Hier wird nicht selten getrickst. «Ich kenne Bands, die auf ihren Listen zu viele eigene und zu wenig fremde Lieder aufschreiben», sagt Peter Schlager (Name geändert), der mit seiner eigenen Band regelmässig Konzerte gibt. «So erhalten sie mehr Tantiemen.» Selber habe er noch keine Suisa-Kontrolle erlebt, sagt er. «Einige meiner Kollegen aber schon.» Er kenne eine Cover-Band, die «eins zu eins» Originale spiele und damit gutes Geld verdiene, sagt Schlager. «Auf die Listen schreiben sie aber eigene Songs.»

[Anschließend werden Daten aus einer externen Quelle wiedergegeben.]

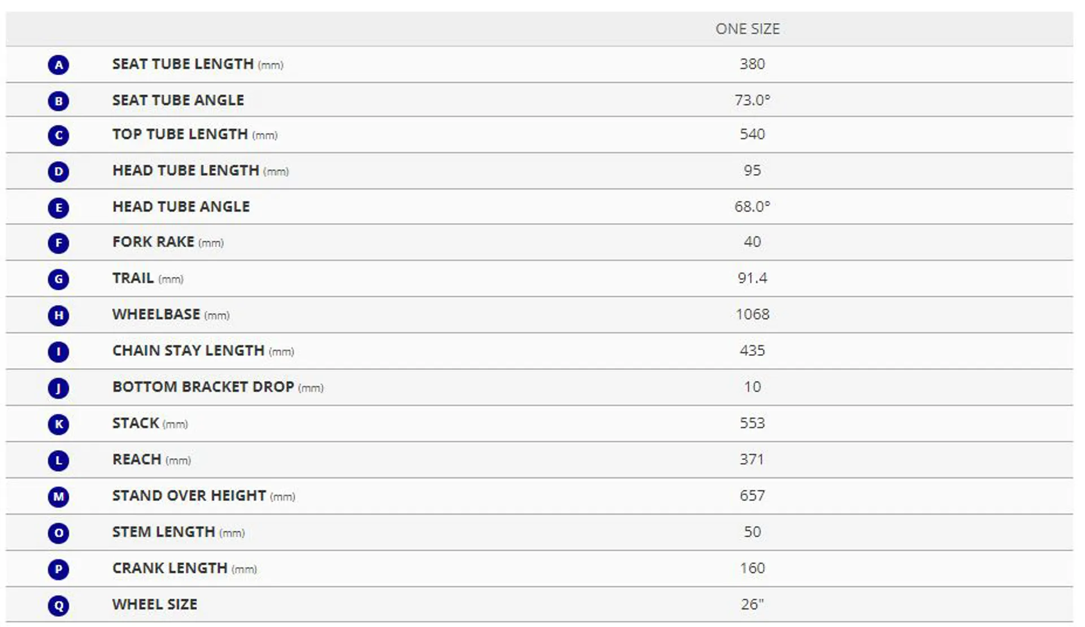
Task: Select the Crank Length value 160
Action: point(752,568)
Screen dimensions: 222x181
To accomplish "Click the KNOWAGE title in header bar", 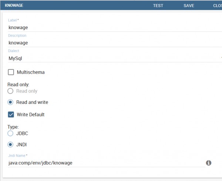I will [14, 6].
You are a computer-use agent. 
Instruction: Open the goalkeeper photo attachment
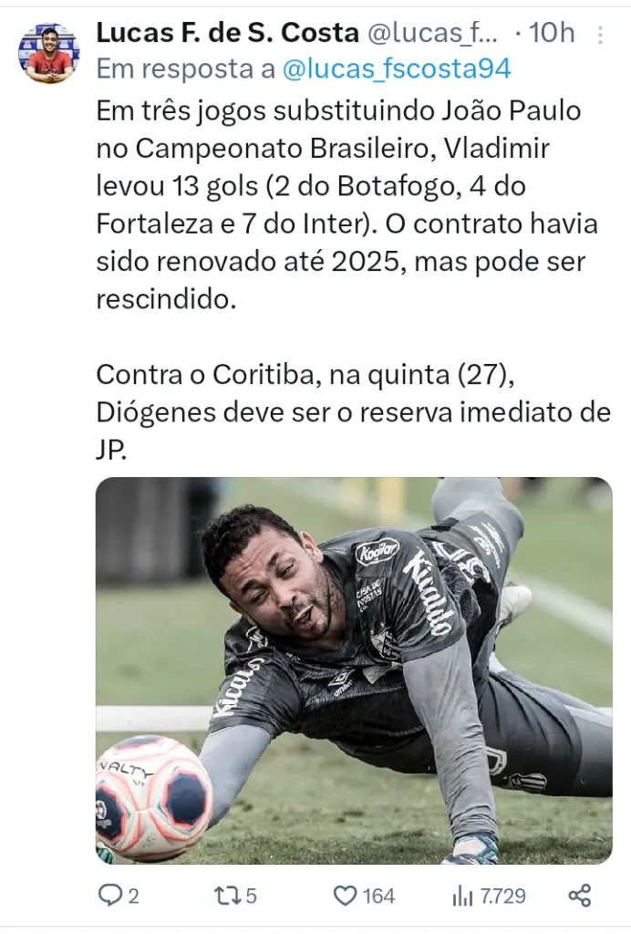354,670
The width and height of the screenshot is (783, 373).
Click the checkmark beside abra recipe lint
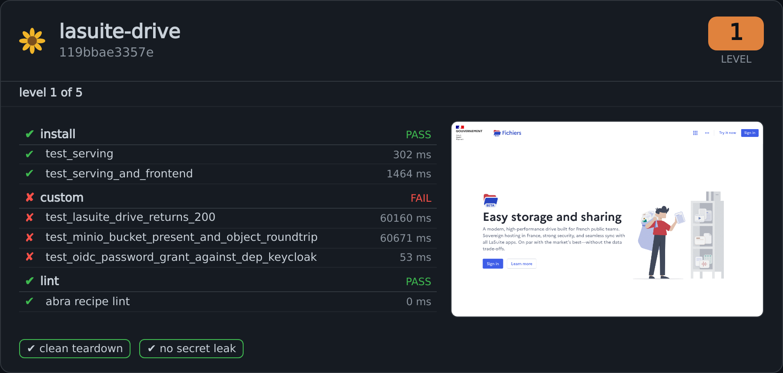[30, 301]
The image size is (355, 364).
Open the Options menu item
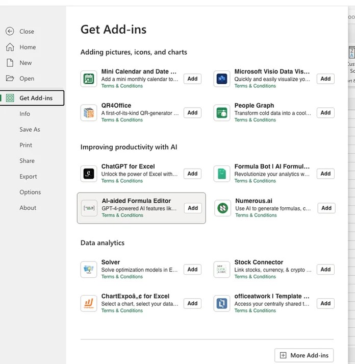pyautogui.click(x=30, y=192)

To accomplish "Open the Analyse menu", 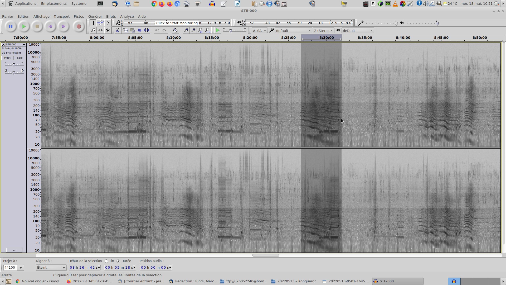I will (x=127, y=16).
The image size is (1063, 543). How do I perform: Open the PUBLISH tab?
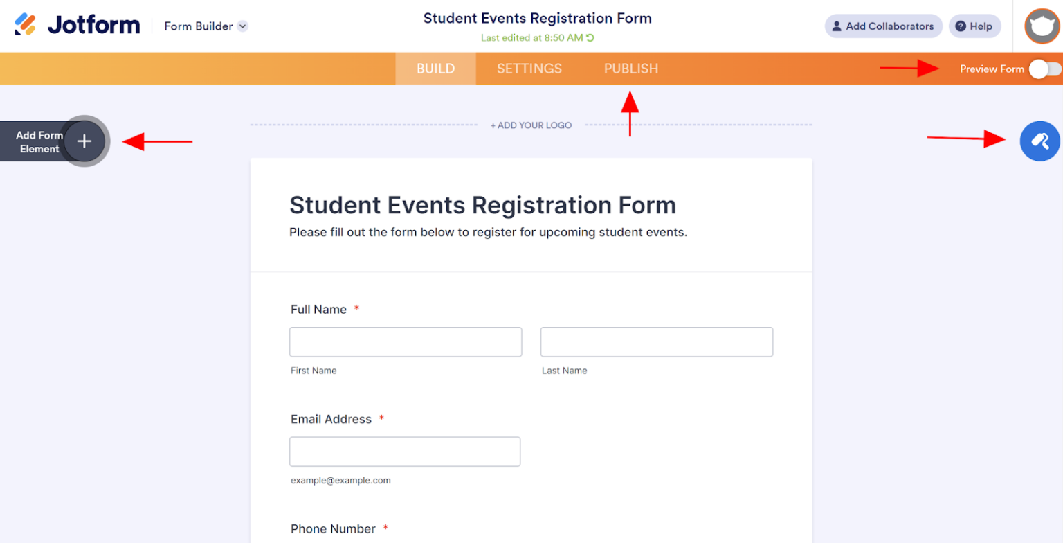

Suisa-Sprecher Wüthrich bestätigt das Problem. «Wenn unseren Leuten beim Erfassen der Listen etwas auffällt, legen sie das schon mal beiseite, um es genauer abzuklären.» Auch er erwähnt das Beispiel der Cover-Band, die plötzlich viele Eigenkompositionen angibt. Oder einer Band, deren Eigenkompositionen viel länger dauern als die Lieder fremder Autoren. «Da gehen wir dann schon mal als Privatleute an Konzerte und schauen uns das genauer an.» Für allzu viele Kontrollen habe man jedoch nicht die Kapazitäten, beschwichtigt Wüthrich.

Nicht immer sind es die Bands, die tricksen. Manchmal schickten auch die Konzertveranstalter keine Set-Liste an die Suisa, um sich die Gebühren zu sparen, sagt Tobit Schäfer vom Rockförderverein (RFV), einer Basler MusikerVereinigung. «Schlaue Bands melden der Suisa daher Ende Jahr noch einmal, wann sie wo aufgetreten sind.»

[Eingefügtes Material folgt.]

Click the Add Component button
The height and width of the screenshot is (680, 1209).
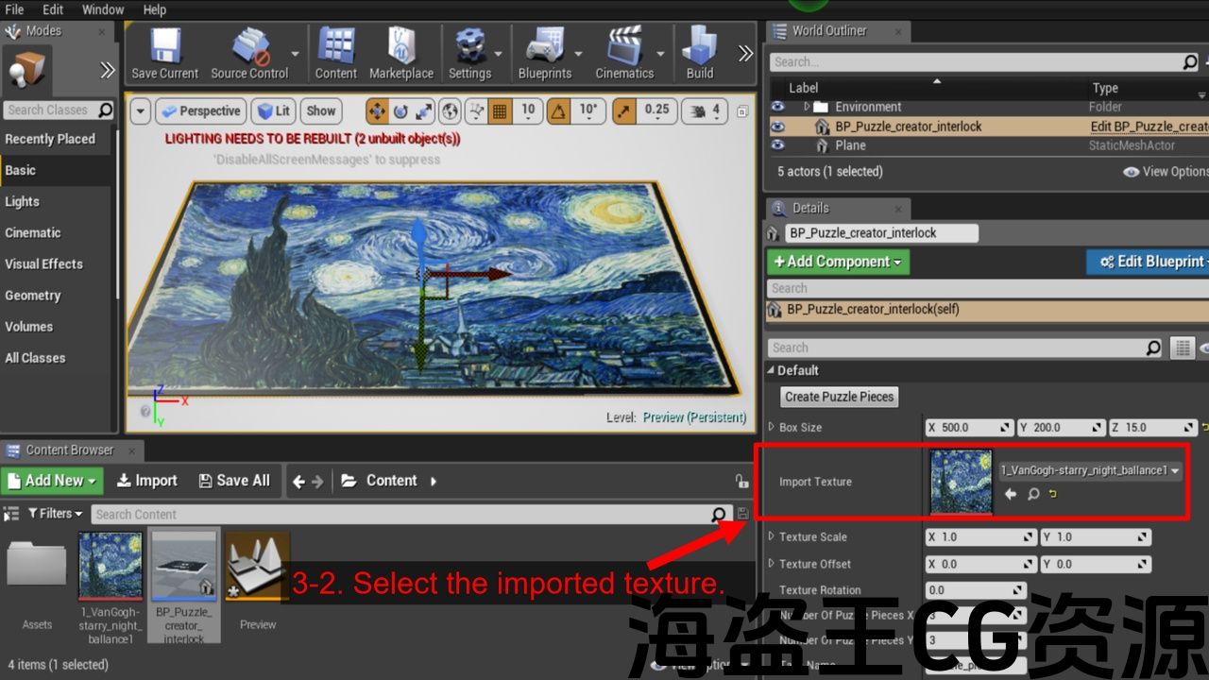(838, 262)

Bei den Konzerten von Schäfers Vereinsmitgliedern geht es meistens nicht ums grosse Geld. Es gibt aber durchaus Veranstaltungen, wo die Suisa hohe Rechnungen verschickt. So streitet sich derzeit der Veranstalter des Basler Militärmusik-Festivals Basel Tattoo vor Gericht mit der Suisa. Er bezahlt pro Jahr nach eigenen Angaben etwa eine halbe Million für Musikrechte. Auch bei grossen Stadion-Konzerten kann ein einzelnes nicht gemeldetes Lied ins Geld gehen. «10 Prozent der Einnahmen sind da ein netter Betrag», sagt Wüthrich.

Neue Wege geht die Suisa bei der Erfassung der Musik in Diskotheken, die ebenfalls eine Gebühr für die gespielte Musik entrichten müssen. In einzelnen Clubs ist ein französisches System im Einsatz, das automatisch erfasst, welche Songs ein DJ auflegt. «Dann sind am Ende gar keine manuellen Listen mehr nötig», sagt Wüthrich. Für Livemusik tauge dieses System jedoch noch nicht, und so wird weiter von Hand abgerechnet.

Musiker Peter Schlager gibt zu, selbst auch schon «leicht verfälschte» Listen abgeliefert zu haben, obwohl seine Songs bei der Suisa gar nicht registriert seien. Sein Grund: «Einfach um nicht durch meinen Schweiss und meine Arbeit irgendeinen Millionenkonzern oder eine Stiftung zu unterstützen.»